Work order »
Gather each line of the records where "Show" appears.

※

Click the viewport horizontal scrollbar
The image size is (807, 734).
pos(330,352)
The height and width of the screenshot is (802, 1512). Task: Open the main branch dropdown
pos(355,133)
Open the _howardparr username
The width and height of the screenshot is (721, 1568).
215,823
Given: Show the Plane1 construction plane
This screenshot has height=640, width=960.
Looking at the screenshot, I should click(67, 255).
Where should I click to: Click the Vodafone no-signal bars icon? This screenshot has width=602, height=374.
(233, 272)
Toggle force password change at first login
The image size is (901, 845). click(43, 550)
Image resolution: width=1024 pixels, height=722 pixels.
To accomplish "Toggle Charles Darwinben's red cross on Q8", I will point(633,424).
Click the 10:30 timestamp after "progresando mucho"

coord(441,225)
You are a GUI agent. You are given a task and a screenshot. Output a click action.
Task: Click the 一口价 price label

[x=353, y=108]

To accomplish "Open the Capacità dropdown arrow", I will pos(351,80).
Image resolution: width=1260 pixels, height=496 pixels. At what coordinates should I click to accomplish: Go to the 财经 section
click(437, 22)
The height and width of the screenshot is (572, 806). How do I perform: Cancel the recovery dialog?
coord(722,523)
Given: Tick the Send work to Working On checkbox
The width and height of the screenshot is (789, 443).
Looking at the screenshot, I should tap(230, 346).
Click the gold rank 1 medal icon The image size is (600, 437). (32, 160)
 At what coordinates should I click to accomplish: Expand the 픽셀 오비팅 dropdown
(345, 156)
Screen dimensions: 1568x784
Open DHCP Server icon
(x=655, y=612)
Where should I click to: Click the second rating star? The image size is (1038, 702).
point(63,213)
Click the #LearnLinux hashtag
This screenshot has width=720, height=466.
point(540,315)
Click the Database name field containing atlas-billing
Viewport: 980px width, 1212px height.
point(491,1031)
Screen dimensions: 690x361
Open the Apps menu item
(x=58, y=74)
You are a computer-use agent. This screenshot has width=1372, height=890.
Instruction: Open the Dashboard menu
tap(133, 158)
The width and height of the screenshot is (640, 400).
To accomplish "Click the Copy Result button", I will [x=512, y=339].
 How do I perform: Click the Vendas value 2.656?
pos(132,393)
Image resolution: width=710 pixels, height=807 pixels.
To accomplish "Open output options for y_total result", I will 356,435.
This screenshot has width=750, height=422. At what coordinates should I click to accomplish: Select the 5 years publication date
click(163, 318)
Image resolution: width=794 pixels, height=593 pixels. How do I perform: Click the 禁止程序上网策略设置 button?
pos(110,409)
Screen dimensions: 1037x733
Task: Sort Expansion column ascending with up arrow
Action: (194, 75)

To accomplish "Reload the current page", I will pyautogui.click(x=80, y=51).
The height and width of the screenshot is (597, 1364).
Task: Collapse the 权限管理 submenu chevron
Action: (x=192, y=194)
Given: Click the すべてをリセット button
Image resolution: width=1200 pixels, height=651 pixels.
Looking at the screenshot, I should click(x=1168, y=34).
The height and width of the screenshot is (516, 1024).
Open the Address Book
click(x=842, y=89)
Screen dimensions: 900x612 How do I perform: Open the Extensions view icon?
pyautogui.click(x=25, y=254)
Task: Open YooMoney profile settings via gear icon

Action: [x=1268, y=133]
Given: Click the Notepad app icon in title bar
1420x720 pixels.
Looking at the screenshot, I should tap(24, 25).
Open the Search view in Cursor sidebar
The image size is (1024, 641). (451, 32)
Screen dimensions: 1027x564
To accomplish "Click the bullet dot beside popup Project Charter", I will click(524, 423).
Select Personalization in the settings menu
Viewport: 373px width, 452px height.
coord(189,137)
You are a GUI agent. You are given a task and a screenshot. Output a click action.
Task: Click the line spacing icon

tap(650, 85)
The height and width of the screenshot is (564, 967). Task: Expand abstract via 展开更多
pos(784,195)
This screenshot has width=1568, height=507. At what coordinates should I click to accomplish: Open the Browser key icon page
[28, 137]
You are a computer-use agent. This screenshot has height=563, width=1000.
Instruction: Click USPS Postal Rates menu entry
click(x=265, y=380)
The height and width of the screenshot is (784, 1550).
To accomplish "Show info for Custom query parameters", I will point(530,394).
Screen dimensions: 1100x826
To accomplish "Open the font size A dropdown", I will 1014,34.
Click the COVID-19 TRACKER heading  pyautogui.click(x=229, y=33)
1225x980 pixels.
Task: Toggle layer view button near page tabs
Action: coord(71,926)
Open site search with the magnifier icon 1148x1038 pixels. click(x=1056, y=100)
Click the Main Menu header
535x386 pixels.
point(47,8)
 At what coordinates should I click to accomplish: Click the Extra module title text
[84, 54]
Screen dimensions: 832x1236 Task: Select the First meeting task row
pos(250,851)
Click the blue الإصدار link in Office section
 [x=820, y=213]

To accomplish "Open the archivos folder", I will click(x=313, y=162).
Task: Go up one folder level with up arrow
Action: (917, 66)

※

Result for this exercise »
Given: Show the Plane1 construction plane
To accomplish "Show info for Custom query parameters", I will point(530,394).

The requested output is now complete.